**Given records:**

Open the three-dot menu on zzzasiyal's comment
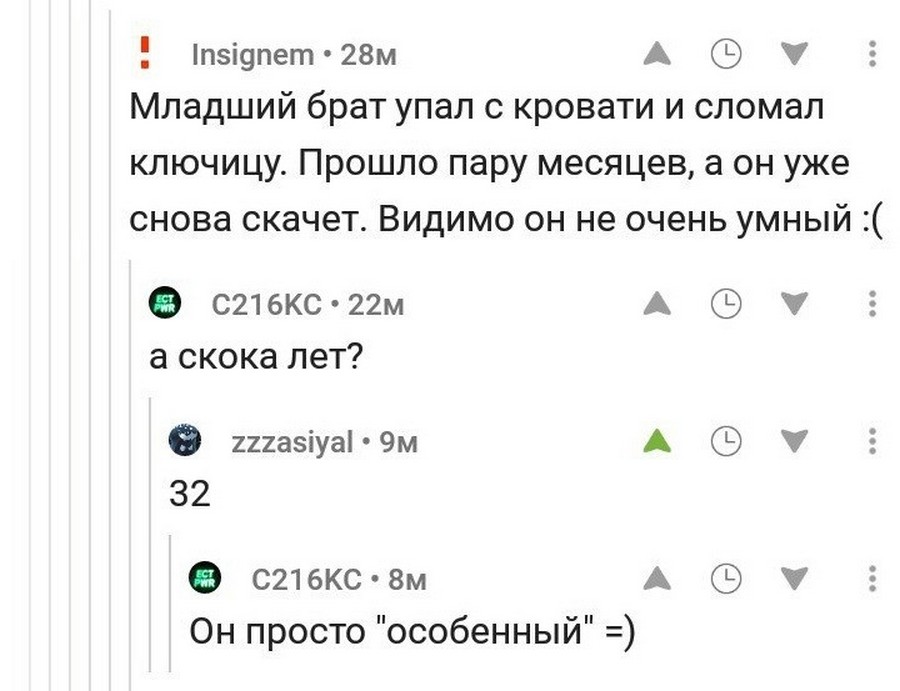 [874, 440]
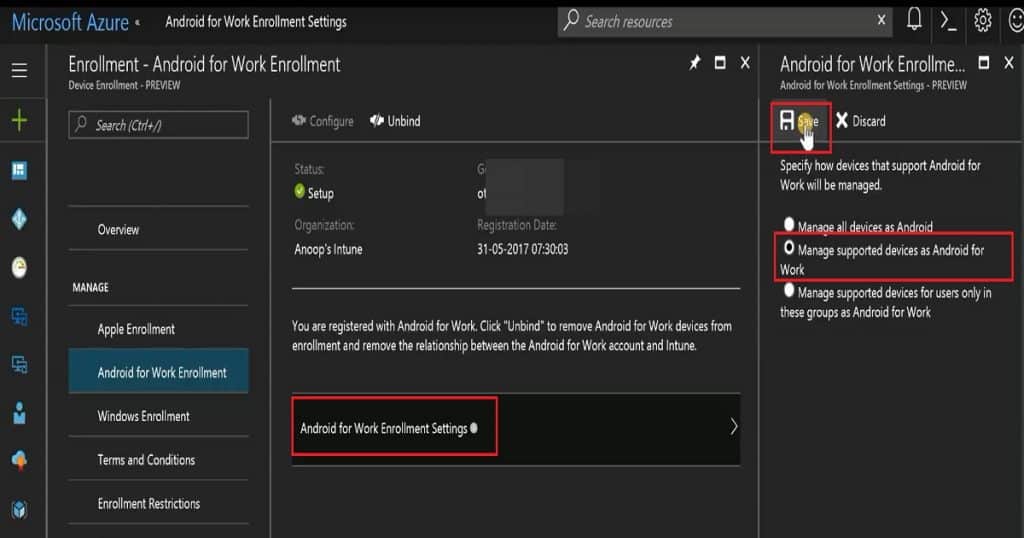The image size is (1024, 538).
Task: Pin the Enrollment blade to dashboard
Action: tap(695, 63)
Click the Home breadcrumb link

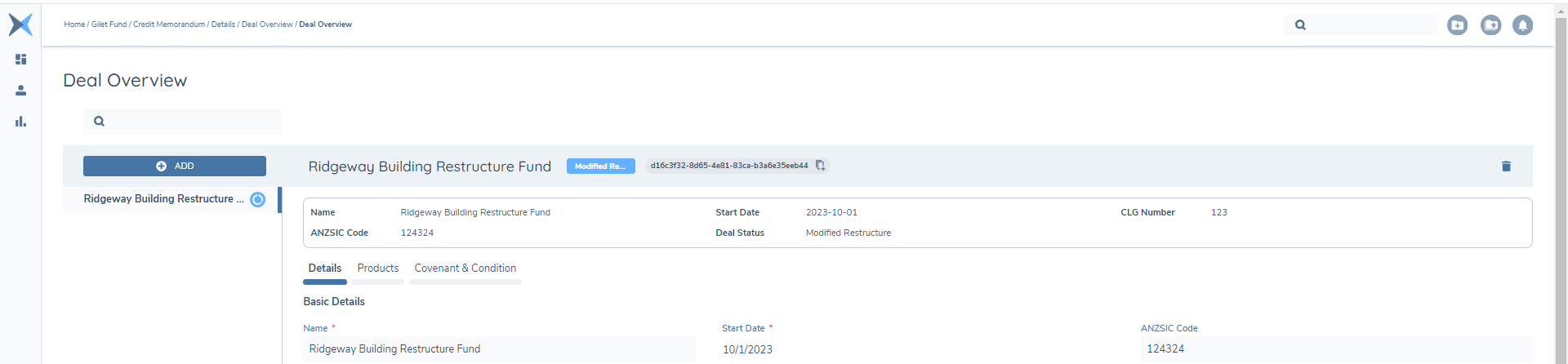(x=74, y=24)
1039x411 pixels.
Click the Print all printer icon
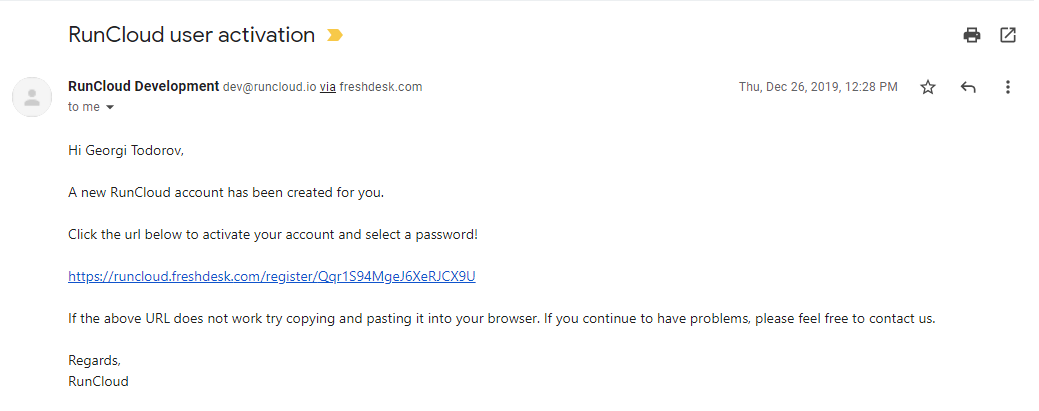pyautogui.click(x=971, y=35)
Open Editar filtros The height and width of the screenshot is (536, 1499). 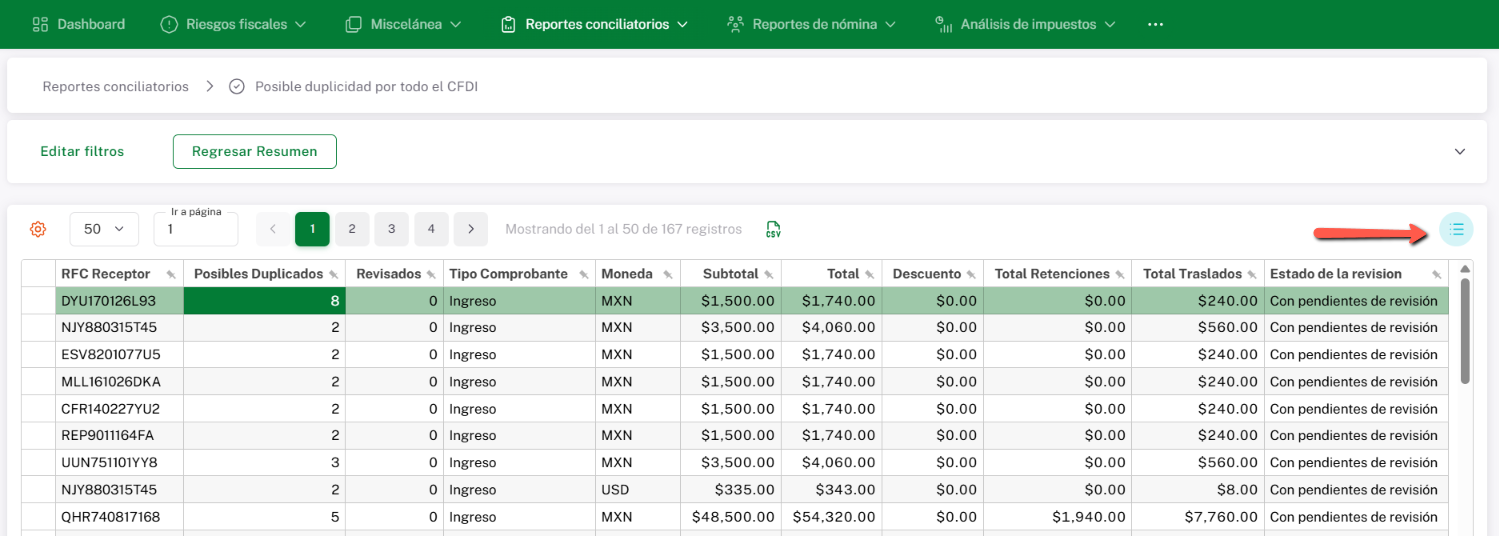coord(82,151)
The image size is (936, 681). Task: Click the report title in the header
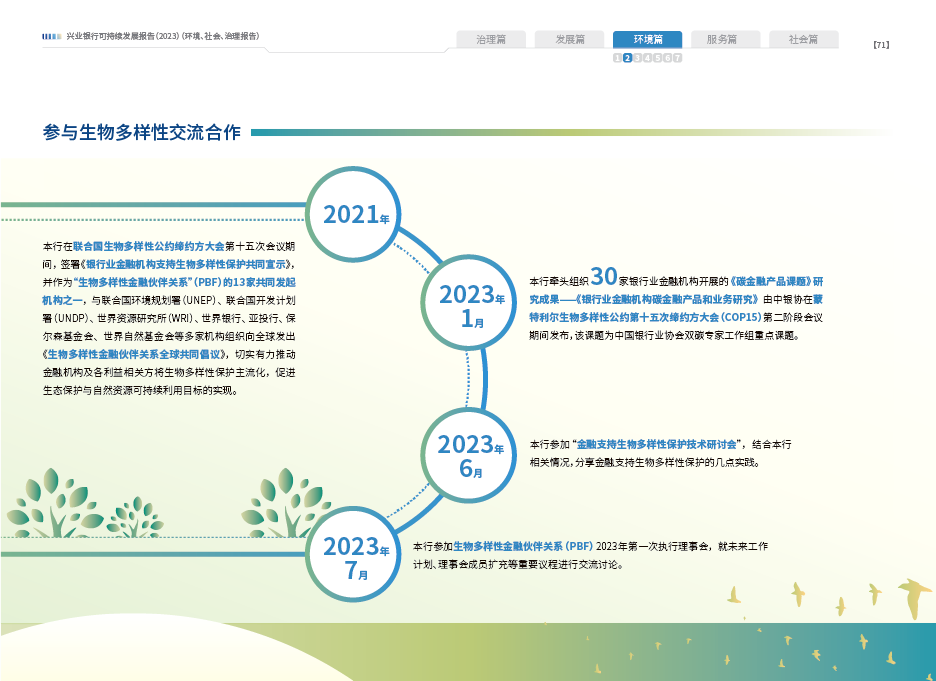163,36
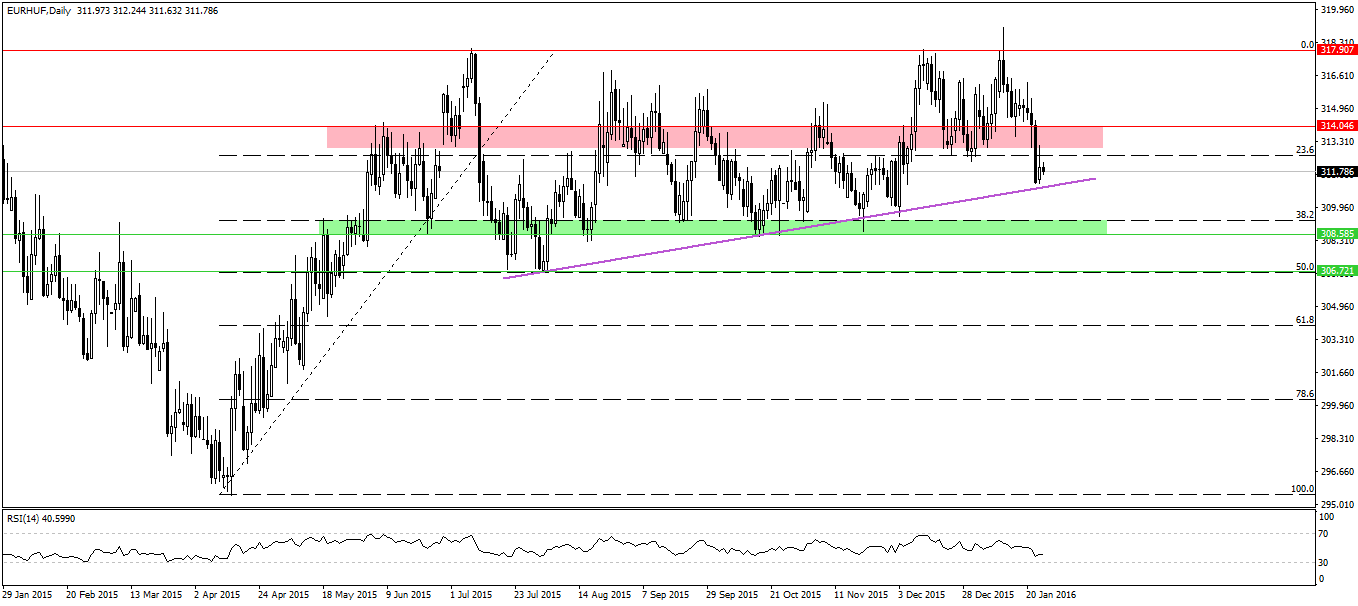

**Description of the task:**
Set out nothing but the lines from the line with "The image size is (936, 681)." through the end of the material, reproduced exactly, both ends included, pictures omitted.

**Result:**
The image size is (936, 681). Task: Click the report title in the header
163,36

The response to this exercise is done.